Well, sort of. Her boat is docked somewhere in French Polynesia as Captain Clark embarks on a radical new adventure stateside for the next few months: a good old-fashioned book tour. Earlier this month, Patagonia published Swell: A Sailing Surfer’s Voyage of Awakening, and the captain turned author is making ports of call up and down both coasts to celebrate. And rightfully so: The 320-page book is an absolute gem of a read. (And, for us here at the Santa Barbara Independent, marks a proud/fun moment as we hosted Clark’s very first blog, Girl Surfs World, during the first two years of her voyage.)

From a certain view, Swell the book is a classic autobiography, one that details and celebrates the highs and lows of an anything but ordinary young life. However, when taken in its full measure, Swell quickly transcends the genre and becomes something markedly more and entirely original.
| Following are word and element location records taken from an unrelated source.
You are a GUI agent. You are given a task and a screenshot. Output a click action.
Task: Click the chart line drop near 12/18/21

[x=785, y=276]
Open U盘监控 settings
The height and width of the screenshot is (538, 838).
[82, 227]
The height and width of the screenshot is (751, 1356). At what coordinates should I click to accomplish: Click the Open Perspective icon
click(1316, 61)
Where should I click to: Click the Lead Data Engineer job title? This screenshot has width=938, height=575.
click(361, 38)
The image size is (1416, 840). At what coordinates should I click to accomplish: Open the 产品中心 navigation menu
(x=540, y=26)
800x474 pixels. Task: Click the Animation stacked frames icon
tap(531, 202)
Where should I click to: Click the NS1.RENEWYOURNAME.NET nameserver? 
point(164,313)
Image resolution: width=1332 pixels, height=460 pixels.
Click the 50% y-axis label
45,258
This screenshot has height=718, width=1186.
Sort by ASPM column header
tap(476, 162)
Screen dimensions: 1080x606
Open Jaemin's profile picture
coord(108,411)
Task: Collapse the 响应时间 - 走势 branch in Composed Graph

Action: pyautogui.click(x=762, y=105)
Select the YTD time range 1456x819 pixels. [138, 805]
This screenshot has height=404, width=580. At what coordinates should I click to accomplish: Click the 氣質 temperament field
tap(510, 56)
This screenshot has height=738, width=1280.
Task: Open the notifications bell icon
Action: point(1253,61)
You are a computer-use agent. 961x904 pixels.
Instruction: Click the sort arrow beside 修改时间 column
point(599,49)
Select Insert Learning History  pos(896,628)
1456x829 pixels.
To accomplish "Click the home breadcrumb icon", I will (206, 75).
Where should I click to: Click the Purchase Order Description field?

It is a book about self-discovery and challenge, about the natural world and the profound personal lessons to be uncovered when we look for a better version of ourselves out along the edge of the wilderness. It is real and raw and endlessly inspiring. The language and storytelling are a page-turning blend of high-seas adventure, onshore drama, hard-earned insights, and poetic nature observations. The pictures are like a mini tropical surf adventure unto themselves, perhaps surpassed only by the whimsical illustrations (by Ventura’s Daniella Manini) that brilliantly pepper the book and serve as tonal touchstones for every chapter. And then there is Amelia, the tabby cat that Liz adopts from the jungle somewhere along the way. Affectionately known as Tropicat, the kitty becomes a most unexpected yet remarkably competent first mate for Captain Clark.

However, the true star of the book is the captain herself and the way that we can feel her growing with each passing chapter. Her consciousness, her feminism, her humanity, and her activism — it is all evolving as the story unfolds. We recognize ourselves in her moments of honest vulnerability and feel ourselves rise along with her as she overcomes demons both inside and out. It is this element of the book that I, as the father of a 3-year-old girl, am most jazzed about. Indeed, the book, like the woman who wrote it, is empowering and hopeful and just plain impressive.